I think it is totally unacceptable that single mothers STILL get subjected to far more criticism, even from their own mothers and family members, and even when they are working pretty much 24/7 to take responsibility for raising their kids alone. Okay, women in a partnership with a man still get subjected to criticism about housework, but single mothers really do attract criticism that comes from a very deep, long standing prejudice, even from people who have been subjected to forms of prejudice themselves - underneath everything, we are still, in people's minds, selfish for raising kids alone, selfish for trying to combine work and motherhood, selfish for not being perfect mothers in every way, selfish for not putting up with intolerable behaviour from the fathers of our children, selfish for taking on the work of two parents.

I brought up my daughter alone, with a pretty much useless family and no support from my ex husband. In the 1990s the Conservative party, in the UK, ran a 'hate' campaign against single mothers - and Margaret Thatcher also had some political say in this in America too. She wanted us and our children to go and live in religious communes. I went to university instead, combining this with work and raising my daughter. I was in my 20s when the conservative party launched their hate campaign against us and the effects of this caused me extreme depression - any excuse whatsoever and people would just launch in and attack you, no matter what you did, just because you were a single mum.

**DATASET SECTION**
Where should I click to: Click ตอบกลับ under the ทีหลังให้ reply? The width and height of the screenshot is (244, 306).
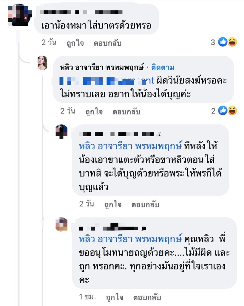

**TO BE DONE**
1) In the text about single mothers, what did the Conservative party in the UK run against single mothers in the 1990s?
2) Copy the text about single mothers verbatim, beginning at the words "I think it is" and stopping after "of two parents.".

**ANSWERS FOR THE EXERCISE**
1) A 'hate' campaign.

2)
I think it is totally unacceptable that single mothers STILL get subjected to far more criticism, even from their own mothers and family members, and even when they are working pretty much 24/7 to take responsibility for raising their kids alone. Okay, women in a partnership with a man still get subjected to criticism about housework, but single mothers really do attract criticism that comes from a very deep, long standing prejudice, even from people who have been subjected to forms of prejudice themselves - underneath everything, we are still, in people's minds, selfish for raising kids alone, selfish for trying to combine work and motherhood, selfish for not being perfect mothers in every way, selfish for not putting up with intolerable behaviour from the fathers of our children, selfish for taking on the work of two parents.